V3 is now incrediably fast, maybe dozens of times faster
but now the subtitles of each paragraph are too long . examples as below : 1 00:00:00,730 --> 00:00:26,190 Are you nervous? It's a good nervous, a happy nervous. Yeah, Matt's an incredible man, and it's obvious he's very much in love with you. I know. He's a little bit nervous too, you know, but he's holding up great. I'm glad. Yeah. Okay, well, I'm gonna go downstairs and work on those decorations. If you need anything, let me know. Love you, Mom. Love you, sweetheart. Oh, thank you.

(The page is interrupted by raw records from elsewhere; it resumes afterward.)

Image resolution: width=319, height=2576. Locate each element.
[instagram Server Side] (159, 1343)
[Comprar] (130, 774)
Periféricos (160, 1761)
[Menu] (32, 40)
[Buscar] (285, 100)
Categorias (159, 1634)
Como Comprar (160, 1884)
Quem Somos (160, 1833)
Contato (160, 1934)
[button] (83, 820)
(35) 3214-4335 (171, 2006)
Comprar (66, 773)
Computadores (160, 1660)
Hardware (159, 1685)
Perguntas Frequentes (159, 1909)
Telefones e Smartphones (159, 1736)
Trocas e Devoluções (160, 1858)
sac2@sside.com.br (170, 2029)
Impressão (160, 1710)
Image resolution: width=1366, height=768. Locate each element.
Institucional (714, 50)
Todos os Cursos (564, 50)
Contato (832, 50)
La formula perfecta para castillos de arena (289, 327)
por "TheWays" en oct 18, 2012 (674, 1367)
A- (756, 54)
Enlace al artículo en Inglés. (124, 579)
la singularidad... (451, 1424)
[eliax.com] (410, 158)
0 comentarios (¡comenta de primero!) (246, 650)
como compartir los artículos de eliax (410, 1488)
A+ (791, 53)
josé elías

2 00:00:34,973 --> 00:01:02,883 Oh, Jesus Christ. I thought you'd never leave. You need to get out of here, Ben. Like, right now. She could have caught us. But she didn't. And we weren't doing anything anyway. And who cares even if we were? I care? Okay, I'm not falling for one of your I wanna be with you routines. You only want me because you can't have me. Yeah, and you're only resisting because you're too preoccupied with being a petty rule follower. I am not.